Reproduce everything from the line containing "Given: Select Ask me every time option" down to the final line of the rows below, with both ends included. Leave the pictures out of your copy.
____ Supplied material
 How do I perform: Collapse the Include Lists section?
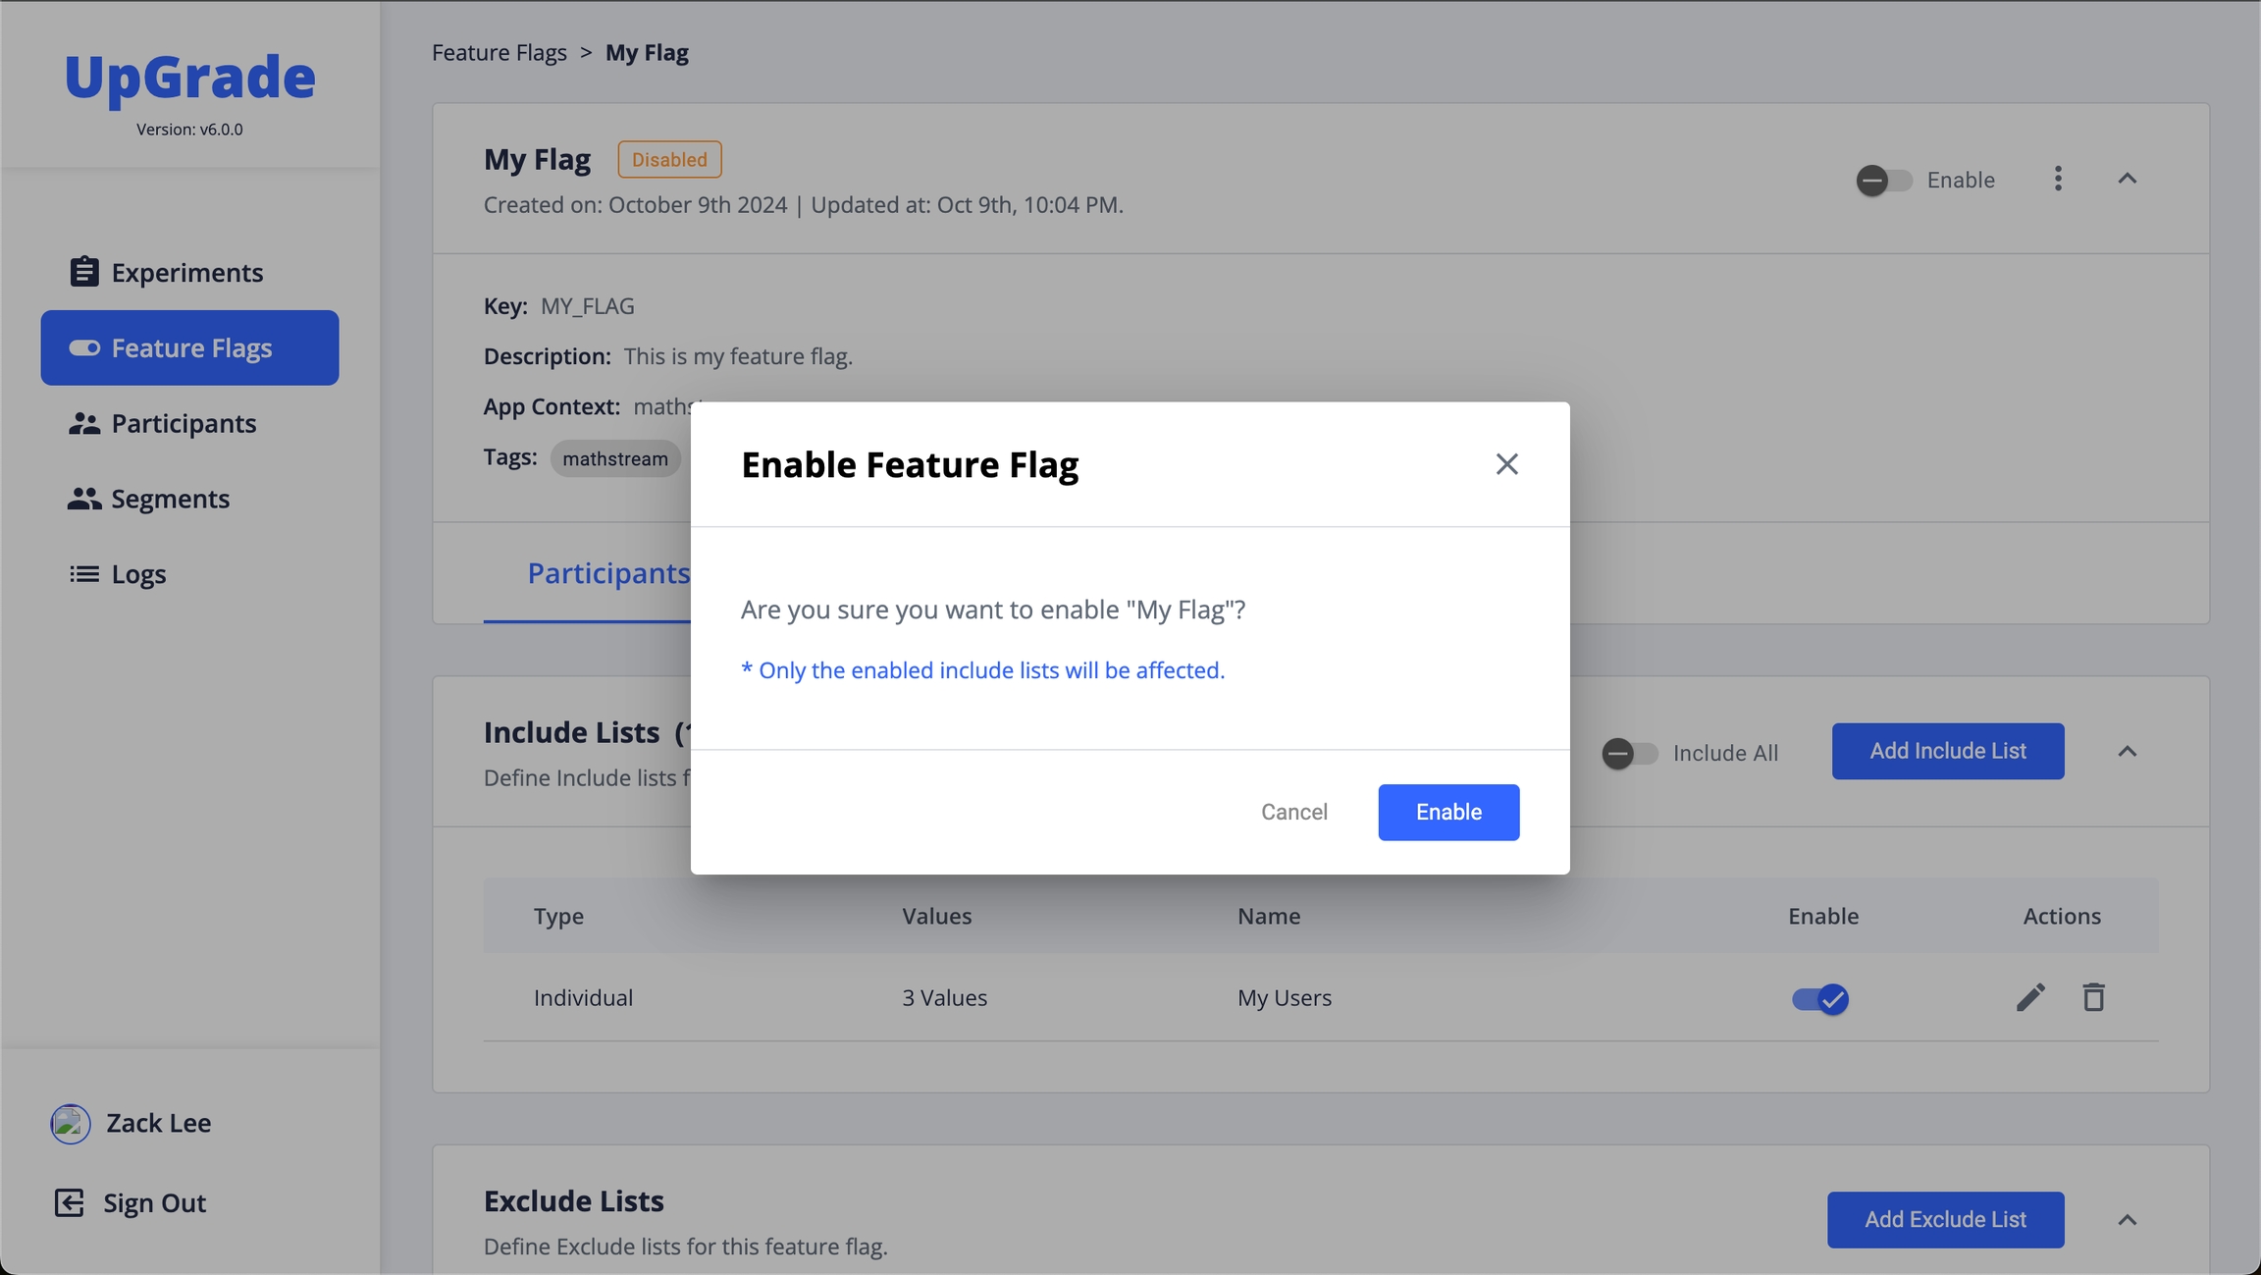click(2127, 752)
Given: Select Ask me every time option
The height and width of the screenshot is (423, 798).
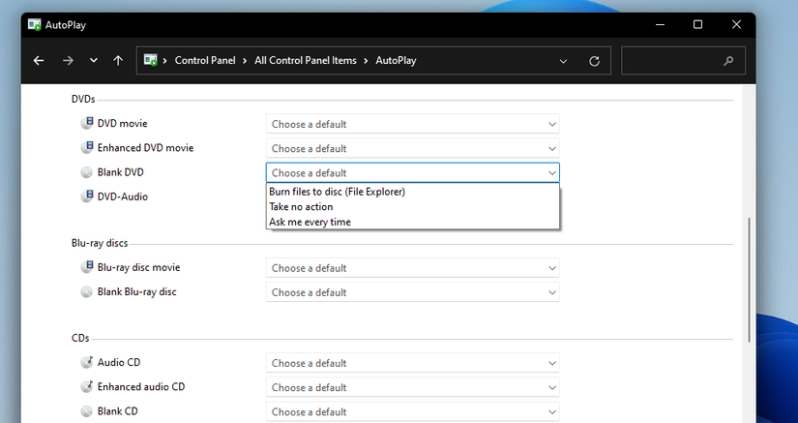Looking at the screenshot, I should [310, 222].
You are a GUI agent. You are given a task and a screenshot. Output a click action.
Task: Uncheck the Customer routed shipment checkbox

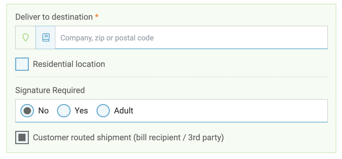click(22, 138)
________
Result:
Given: Select Ask me every time option
The height and width of the screenshot is (423, 798).
Looking at the screenshot, I should [310, 222].
You are a GUI agent. You are given a task and a screenshot. Output a click action.
Task: Uncheck the Customer routed shipment checkbox

click(22, 138)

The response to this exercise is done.